Economische encyclopedie

D.C. van der Poel (1940)

Gepubliceerd op 21-01-2020

Vakopleiding

betekenis & definitie

Een goede V., waarvan het belang algemeen erkend wordt, is afhankelijk van de economische en technische mogelijkheden. Wat de eerste betreft, wordt V. veelal belemmerd door binnen de gegeven sociale verhoudingen bestaande noodzaak van verdienste op jeugdige leeftijd, waarvoor verderstrekkende belangen moeten wijken.

De technische mogelijkheden zijn in dit verband van de economische ten nauwste afhankelijk.Te onderscheiden is hierbij tusschen vakonderwijs op scholen en binnen het kader van het bedrijf. Combinatie van deze beide mogelijkheden is dringend gewenscht, daar eenerzijds met de ontwikkeling van de industrie de scholen steeds meer in de onmogelijkheid verkeeren hiermede technisch gelijke tred te houden, anderzijds ook georganiseerde vakopleiding in het kader der bedrijven meestal theoretische aanvulling daarbuiten behoeft.

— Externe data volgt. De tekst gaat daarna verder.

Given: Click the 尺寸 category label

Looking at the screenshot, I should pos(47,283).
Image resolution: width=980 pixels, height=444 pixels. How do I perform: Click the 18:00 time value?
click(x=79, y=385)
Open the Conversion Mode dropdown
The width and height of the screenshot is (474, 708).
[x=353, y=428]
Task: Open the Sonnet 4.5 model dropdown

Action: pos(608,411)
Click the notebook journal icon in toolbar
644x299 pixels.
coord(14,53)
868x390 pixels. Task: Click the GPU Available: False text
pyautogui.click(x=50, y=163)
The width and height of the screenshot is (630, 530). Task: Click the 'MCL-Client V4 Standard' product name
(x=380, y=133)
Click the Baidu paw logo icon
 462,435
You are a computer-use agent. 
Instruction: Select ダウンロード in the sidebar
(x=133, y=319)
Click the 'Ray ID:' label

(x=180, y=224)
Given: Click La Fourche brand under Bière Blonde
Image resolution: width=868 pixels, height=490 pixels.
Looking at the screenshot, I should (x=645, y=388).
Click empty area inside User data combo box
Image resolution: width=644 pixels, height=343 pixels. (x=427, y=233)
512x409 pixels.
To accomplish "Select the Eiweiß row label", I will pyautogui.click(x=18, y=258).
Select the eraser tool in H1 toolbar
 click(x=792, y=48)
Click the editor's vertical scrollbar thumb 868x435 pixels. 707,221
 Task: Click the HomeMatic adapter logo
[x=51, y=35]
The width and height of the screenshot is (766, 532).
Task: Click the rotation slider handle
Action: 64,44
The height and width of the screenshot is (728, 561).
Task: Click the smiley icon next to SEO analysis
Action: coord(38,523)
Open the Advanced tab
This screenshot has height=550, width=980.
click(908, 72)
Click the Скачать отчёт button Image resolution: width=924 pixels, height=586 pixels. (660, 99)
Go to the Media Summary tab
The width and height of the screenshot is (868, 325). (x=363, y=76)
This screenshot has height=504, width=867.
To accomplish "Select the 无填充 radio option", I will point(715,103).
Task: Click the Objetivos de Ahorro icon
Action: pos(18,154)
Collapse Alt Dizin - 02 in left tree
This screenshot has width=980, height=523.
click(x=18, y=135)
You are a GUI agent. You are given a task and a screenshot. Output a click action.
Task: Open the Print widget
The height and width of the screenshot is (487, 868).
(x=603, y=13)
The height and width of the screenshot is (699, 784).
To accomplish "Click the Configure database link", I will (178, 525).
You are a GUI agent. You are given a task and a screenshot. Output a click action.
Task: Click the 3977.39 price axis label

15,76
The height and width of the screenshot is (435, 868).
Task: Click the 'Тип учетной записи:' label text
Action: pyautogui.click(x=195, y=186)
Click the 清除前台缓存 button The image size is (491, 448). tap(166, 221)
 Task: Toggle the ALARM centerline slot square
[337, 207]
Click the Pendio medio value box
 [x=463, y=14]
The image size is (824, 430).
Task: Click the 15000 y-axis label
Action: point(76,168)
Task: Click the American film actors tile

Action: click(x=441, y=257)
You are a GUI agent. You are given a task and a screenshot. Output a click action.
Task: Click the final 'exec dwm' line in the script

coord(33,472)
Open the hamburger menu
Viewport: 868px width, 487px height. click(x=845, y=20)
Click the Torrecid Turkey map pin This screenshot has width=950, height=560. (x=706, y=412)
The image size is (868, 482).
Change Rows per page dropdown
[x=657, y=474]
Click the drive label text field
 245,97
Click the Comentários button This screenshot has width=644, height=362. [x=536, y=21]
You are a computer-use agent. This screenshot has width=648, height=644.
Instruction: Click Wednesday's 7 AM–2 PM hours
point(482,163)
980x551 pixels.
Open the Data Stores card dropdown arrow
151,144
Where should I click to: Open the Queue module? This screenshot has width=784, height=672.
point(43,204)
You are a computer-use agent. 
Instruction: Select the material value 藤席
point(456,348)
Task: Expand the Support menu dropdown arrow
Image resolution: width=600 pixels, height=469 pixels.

Enkele bedrijven zijn in Ned. tot instelling van een afzonderlijke fabrieksschool of „jongenswerkplaats” overgegaan, waar een meer systematische opleiding dan in het eigenlijke bedrijf mogelijk is. Veelal echter blijft van de zijde der werkgevers het bezwaar bestaan dat de leerlingen na de opleiding niet aan het bedrijf gebonden zijn en het dus mogelijk is dat de opleiding mede in het belang van een concurrent geschiedt. Samenwerking der bedrijven bij de V. waarmede bijv. in Twente een aanvang is gemaakt is in dit verband gewenscht.

Toezicht op het leerlingenwezen is noodzakelijk ter voorkoming van uitbuiting der leerlingen en het verkrijgen van eenige garantie wat betreft werkelijke scholing.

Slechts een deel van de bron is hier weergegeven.